- **INSTRUCTIONS FOR THE TASK**
Scan the entries below for the string "text" and copy every line where it turns up.

- **DATA TO USE**
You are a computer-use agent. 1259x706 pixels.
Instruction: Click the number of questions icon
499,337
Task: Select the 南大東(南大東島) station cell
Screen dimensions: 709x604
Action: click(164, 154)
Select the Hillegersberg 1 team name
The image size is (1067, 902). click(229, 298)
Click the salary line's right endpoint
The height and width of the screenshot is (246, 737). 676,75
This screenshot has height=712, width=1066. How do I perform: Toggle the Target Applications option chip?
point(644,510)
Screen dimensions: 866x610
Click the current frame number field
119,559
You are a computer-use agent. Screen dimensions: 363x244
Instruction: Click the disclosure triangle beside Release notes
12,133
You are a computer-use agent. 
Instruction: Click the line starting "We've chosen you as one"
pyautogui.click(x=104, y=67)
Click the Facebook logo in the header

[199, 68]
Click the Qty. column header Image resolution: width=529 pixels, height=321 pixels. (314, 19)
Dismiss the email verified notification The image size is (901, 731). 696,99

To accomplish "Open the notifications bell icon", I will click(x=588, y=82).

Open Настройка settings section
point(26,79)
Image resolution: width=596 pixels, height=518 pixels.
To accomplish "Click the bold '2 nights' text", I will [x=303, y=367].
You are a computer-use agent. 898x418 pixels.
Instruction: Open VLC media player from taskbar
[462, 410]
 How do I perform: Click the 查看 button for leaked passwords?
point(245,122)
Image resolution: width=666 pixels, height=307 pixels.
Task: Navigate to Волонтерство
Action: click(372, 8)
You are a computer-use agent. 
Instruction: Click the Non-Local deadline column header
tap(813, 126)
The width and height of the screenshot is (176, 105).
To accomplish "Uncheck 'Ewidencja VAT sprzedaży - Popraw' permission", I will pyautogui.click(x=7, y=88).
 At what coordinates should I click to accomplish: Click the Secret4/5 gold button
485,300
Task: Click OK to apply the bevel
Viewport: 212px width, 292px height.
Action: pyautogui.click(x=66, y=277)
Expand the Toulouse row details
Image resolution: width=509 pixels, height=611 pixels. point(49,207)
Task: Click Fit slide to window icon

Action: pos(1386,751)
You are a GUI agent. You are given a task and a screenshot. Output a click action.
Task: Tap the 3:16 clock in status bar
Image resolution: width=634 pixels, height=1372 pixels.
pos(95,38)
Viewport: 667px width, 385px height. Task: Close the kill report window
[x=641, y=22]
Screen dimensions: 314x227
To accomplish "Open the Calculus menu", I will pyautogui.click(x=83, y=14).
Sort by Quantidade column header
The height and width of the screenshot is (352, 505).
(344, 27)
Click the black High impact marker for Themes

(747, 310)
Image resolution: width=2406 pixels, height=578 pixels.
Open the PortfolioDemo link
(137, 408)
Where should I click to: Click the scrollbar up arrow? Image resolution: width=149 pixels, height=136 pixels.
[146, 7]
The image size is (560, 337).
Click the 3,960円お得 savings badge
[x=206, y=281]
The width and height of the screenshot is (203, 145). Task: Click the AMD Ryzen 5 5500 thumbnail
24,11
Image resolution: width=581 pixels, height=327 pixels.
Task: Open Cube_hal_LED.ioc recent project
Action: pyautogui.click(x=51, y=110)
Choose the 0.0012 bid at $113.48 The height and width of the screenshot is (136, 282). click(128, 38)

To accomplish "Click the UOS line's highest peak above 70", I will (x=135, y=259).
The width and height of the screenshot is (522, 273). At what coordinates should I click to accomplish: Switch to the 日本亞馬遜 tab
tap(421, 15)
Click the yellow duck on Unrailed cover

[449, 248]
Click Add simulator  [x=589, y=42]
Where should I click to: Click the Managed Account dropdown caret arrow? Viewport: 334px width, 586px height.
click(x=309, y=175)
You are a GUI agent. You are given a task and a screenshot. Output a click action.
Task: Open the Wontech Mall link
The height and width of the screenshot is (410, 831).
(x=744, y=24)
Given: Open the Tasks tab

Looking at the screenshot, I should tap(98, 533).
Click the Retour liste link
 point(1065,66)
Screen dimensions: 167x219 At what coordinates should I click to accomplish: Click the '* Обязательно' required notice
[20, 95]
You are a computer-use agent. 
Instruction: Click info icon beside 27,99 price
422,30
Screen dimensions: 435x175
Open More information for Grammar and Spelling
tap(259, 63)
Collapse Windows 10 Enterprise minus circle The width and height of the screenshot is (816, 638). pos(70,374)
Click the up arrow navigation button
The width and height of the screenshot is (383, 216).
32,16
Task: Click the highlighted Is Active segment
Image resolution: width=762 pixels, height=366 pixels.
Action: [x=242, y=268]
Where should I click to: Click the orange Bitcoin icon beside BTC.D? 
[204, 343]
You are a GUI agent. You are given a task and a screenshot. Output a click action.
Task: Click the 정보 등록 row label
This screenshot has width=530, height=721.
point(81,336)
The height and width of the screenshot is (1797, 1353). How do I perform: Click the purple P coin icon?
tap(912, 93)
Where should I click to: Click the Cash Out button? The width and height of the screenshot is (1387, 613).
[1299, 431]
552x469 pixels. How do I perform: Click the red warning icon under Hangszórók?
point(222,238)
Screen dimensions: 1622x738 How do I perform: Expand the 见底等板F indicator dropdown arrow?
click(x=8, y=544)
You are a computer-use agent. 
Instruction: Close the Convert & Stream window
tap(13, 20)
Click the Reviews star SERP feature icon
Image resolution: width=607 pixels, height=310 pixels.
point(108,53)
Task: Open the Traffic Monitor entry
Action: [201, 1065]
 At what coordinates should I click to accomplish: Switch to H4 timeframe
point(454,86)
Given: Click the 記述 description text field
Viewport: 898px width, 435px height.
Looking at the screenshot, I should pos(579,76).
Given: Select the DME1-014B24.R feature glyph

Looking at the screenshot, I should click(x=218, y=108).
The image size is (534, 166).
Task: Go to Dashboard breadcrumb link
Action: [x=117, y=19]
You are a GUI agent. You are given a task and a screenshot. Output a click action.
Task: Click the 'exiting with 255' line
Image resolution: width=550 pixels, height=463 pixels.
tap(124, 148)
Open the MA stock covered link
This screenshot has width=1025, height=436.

- **RESULT OF THIS TASK**
To accomplish "Click the bold '2 nights' text", I will [x=303, y=367].
Given: Click the 記述 description text field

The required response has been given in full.